Task statement: Reproduce the data verbatim, from the line containing "Expand the 已禁用 dropdown at bottom" through the line containing "pyautogui.click(x=55, y=170)", inclusive.

## BEGIN

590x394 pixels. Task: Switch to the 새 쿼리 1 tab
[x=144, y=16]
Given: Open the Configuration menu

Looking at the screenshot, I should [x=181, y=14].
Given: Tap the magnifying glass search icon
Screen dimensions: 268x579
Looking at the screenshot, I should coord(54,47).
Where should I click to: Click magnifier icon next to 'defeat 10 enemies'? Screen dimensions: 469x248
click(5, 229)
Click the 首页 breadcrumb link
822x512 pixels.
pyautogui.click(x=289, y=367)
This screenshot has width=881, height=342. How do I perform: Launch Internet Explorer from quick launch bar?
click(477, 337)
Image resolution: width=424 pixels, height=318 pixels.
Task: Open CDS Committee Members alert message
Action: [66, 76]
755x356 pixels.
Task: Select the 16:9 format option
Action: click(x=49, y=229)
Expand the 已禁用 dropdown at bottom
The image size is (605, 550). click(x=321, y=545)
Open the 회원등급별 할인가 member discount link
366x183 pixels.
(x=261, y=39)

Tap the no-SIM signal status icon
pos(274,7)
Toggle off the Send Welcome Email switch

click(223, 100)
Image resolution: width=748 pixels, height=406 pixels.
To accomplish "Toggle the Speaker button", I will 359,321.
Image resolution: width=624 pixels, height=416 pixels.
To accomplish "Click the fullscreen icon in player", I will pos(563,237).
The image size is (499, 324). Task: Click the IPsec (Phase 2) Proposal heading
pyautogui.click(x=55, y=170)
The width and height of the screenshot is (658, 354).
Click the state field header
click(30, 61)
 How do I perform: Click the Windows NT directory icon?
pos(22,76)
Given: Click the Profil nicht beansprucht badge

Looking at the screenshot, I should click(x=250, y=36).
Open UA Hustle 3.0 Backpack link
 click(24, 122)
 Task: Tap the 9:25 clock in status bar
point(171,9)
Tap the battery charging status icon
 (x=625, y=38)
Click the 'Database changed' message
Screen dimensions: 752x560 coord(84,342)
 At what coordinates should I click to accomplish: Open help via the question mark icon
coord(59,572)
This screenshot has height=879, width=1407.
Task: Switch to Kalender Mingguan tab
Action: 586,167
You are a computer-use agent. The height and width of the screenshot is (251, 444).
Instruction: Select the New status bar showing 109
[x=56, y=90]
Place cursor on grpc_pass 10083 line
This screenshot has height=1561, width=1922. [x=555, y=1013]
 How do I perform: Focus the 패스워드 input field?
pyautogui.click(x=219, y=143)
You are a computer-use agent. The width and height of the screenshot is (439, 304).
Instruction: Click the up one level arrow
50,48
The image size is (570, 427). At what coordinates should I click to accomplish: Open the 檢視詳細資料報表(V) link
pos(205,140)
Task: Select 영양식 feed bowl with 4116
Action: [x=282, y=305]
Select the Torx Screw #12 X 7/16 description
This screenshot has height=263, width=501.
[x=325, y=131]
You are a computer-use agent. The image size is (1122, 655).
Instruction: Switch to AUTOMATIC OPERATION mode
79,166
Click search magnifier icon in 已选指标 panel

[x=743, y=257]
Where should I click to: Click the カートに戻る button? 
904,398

## END

Solution below:
Expand the 已禁用 dropdown at bottom
The image size is (605, 550). click(x=321, y=545)
Open the 회원등급별 할인가 member discount link
366x183 pixels.
(x=261, y=39)

Tap the no-SIM signal status icon
pos(274,7)
Toggle off the Send Welcome Email switch

click(223, 100)
Image resolution: width=748 pixels, height=406 pixels.
To accomplish "Toggle the Speaker button", I will 359,321.
Image resolution: width=624 pixels, height=416 pixels.
To accomplish "Click the fullscreen icon in player", I will pos(563,237).
The image size is (499, 324). Task: Click the IPsec (Phase 2) Proposal heading
pyautogui.click(x=55, y=170)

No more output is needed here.